Exercise prompt:
The records below are to be copied exactly, with their pictures left out.

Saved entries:
= Beginning of Section =
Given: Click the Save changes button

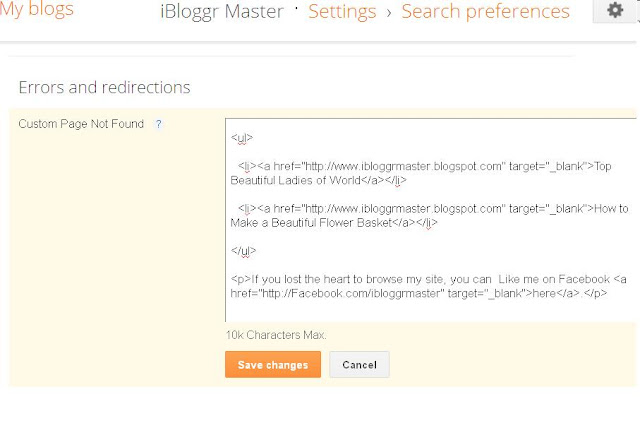Looking at the screenshot, I should (273, 364).
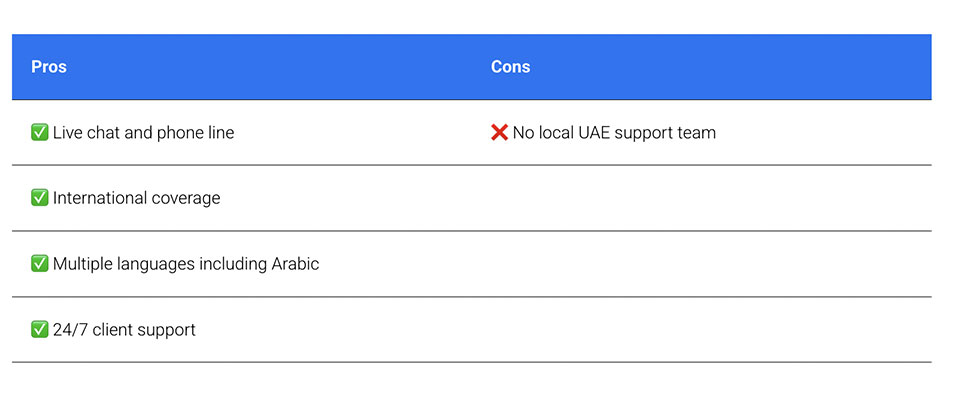
Task: Click the '24/7 client support' text
Action: pyautogui.click(x=124, y=330)
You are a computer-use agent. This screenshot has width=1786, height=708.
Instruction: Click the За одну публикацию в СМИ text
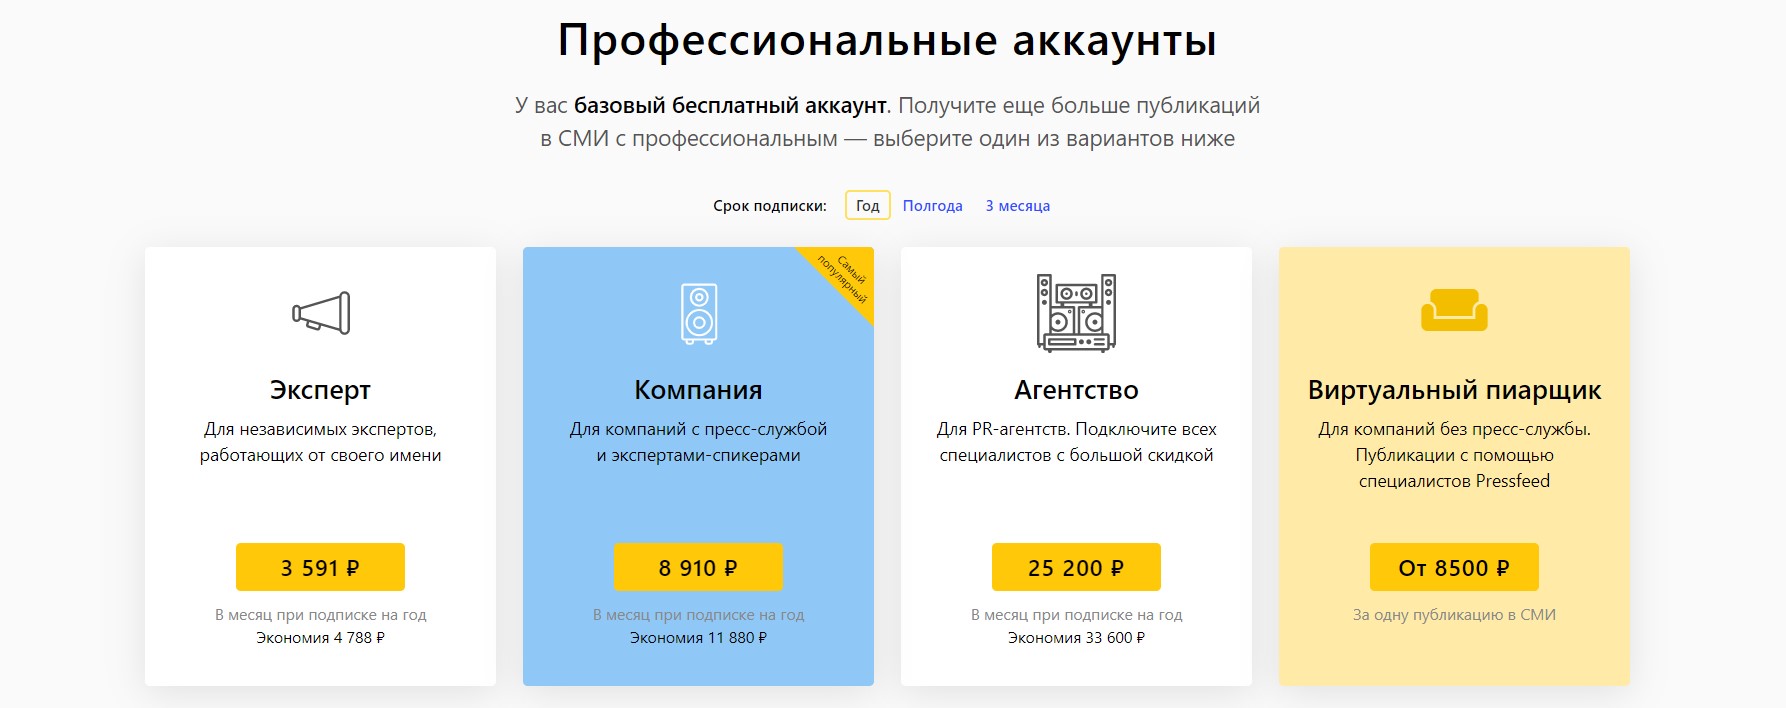click(x=1454, y=615)
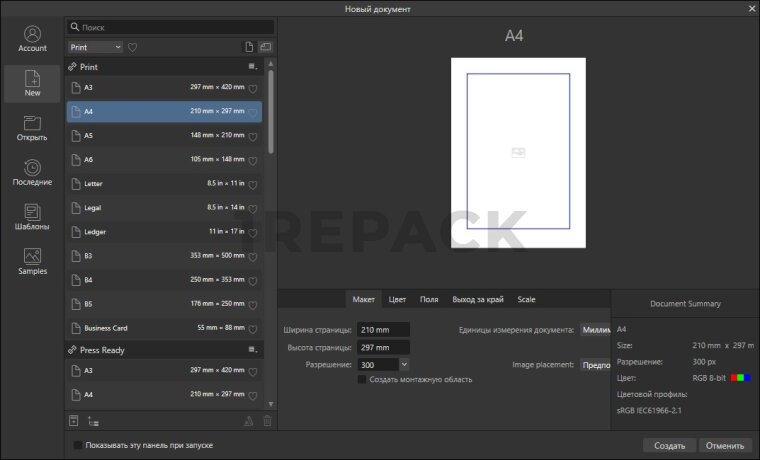
Task: Switch to the Выход за край tab
Action: 477,299
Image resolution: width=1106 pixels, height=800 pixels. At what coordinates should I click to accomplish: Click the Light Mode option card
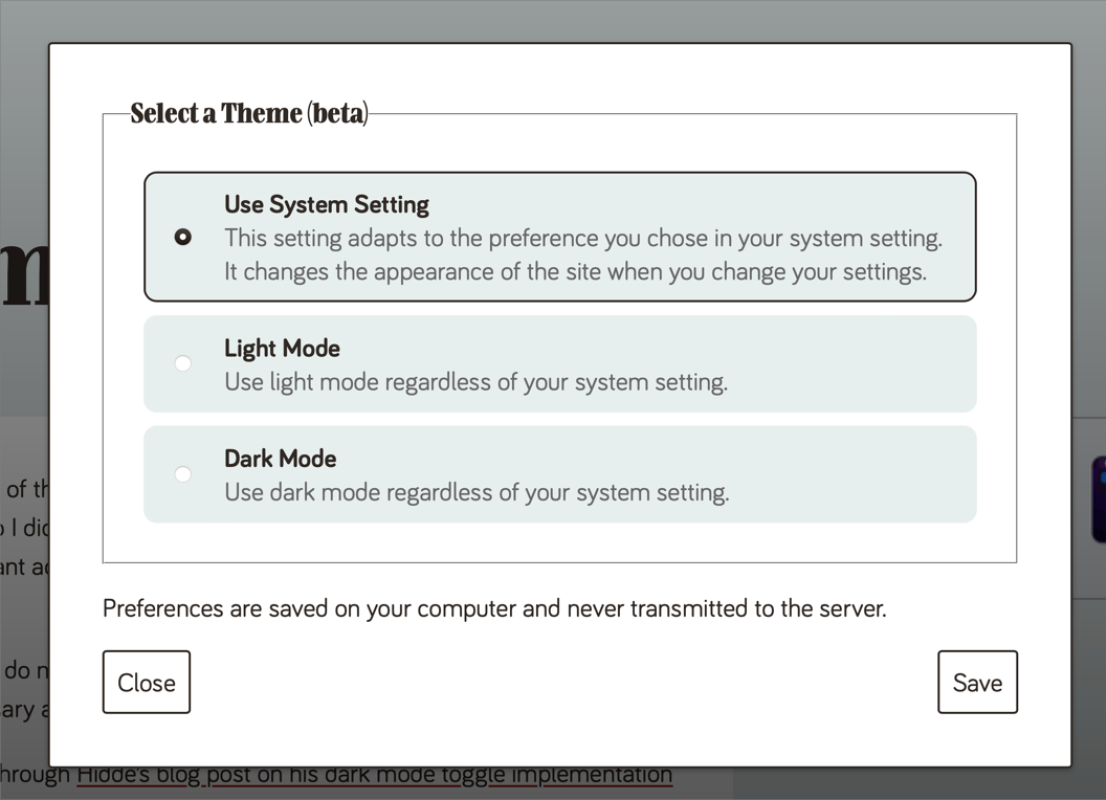click(560, 363)
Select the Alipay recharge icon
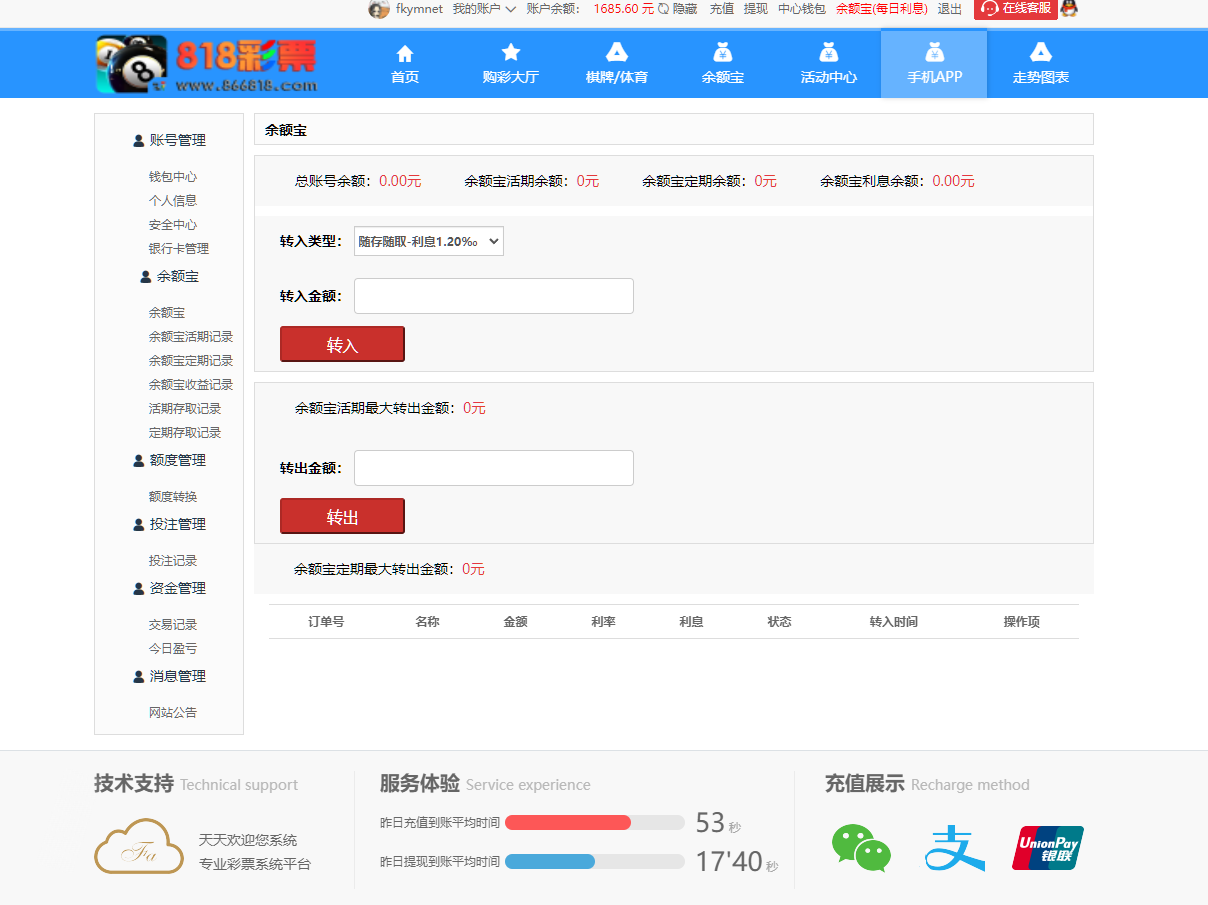 [954, 847]
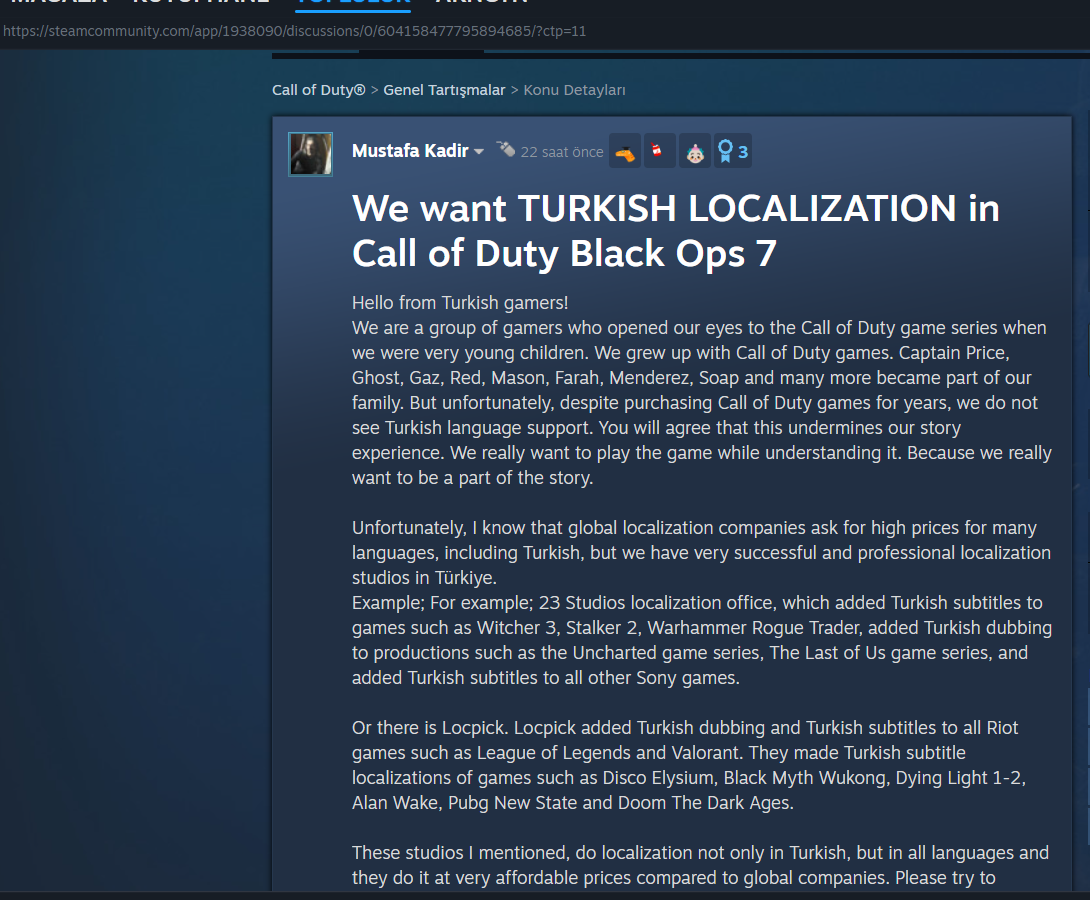
Task: Switch to the MAĞAZA tab
Action: (x=58, y=3)
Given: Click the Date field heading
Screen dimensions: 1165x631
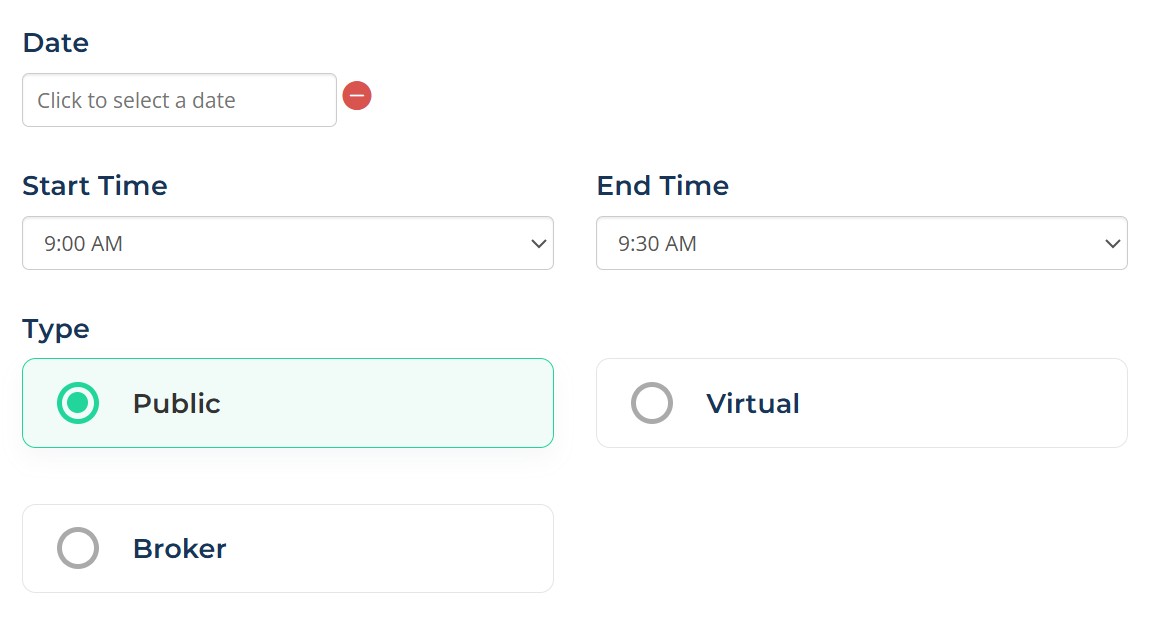Looking at the screenshot, I should click(x=56, y=43).
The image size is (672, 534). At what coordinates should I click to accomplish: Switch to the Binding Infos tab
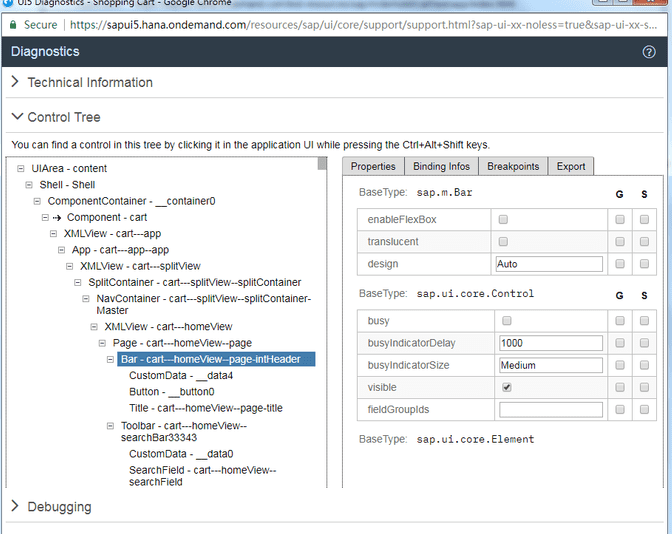pos(441,166)
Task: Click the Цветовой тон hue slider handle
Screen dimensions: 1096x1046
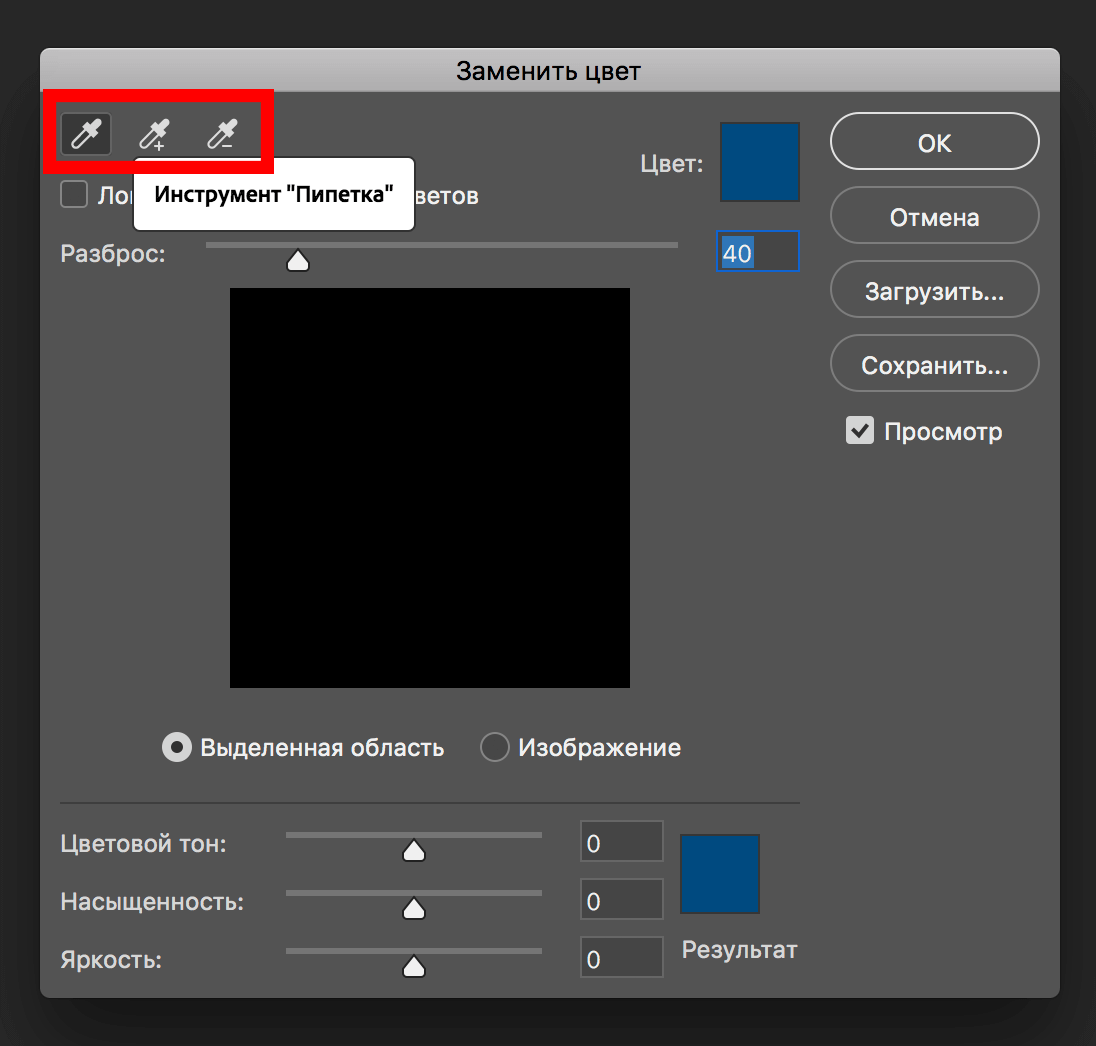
= End of Section =
Written solution:
Given: Click the Save changes button

Looking at the screenshot, I should (273, 364).
Task: Click the '24/7 client support' text
Action: pyautogui.click(x=124, y=330)
You are a computer-use agent. This screenshot has width=1786, height=708.
Instruction: Click the За одну публикацию в СМИ text
click(x=1454, y=615)
Task: Switch to the Выход за край tab
Action: 477,299
Image resolution: width=1106 pixels, height=800 pixels. At what coordinates should I click to accomplish: Click the Light Mode option card
click(560, 363)
Select the Alipay recharge icon
 [954, 847]
Task: Switch to the MAĞAZA tab
Action: (x=58, y=3)
Given: Click the Date field heading
Screen dimensions: 1165x631
Looking at the screenshot, I should click(x=56, y=43).
The image size is (672, 534). At what coordinates should I click to accomplish: Switch to the Binding Infos tab
pos(441,166)
Task: Click the Цветовой тон hue slider handle
Screen dimensions: 1096x1046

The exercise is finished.